** Opening EXERCISE INPUTS block **
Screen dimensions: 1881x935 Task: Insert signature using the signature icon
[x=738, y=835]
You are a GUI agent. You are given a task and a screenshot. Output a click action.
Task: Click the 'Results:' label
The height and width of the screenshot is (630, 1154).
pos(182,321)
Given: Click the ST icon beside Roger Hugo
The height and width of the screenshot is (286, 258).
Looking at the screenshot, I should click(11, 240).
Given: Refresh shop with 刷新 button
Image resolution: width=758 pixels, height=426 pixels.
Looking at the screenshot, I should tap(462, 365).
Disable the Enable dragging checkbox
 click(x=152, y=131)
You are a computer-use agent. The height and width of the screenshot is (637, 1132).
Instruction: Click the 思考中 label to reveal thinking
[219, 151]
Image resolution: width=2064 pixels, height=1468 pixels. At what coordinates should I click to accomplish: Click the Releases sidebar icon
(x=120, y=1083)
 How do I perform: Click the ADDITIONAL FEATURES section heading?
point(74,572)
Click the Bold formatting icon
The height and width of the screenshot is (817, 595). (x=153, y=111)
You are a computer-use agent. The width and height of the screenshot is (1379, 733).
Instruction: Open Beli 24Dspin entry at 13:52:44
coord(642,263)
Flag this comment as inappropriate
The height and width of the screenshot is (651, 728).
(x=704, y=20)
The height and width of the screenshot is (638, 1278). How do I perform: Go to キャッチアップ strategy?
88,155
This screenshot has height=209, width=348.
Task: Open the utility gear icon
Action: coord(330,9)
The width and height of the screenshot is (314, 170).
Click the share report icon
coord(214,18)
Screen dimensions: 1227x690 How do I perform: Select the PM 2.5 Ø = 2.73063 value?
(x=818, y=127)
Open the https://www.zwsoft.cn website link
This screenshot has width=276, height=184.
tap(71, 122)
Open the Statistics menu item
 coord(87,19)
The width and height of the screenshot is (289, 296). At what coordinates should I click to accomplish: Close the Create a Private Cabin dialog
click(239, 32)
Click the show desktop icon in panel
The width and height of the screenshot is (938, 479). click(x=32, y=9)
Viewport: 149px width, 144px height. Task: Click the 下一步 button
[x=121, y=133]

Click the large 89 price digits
** Closing EXERCISE INPUTS block **
Scan the records above and show every line in which the word "agent" occurs.

- EXERCISE RESPONSE
You are a GUI agent. You are given a task and a screenshot. Output a click action.
You are a computer-use agent. The height and width of the screenshot is (637, 1132).
You are a computer-use agent. The width and height of the screenshot is (1379, 733).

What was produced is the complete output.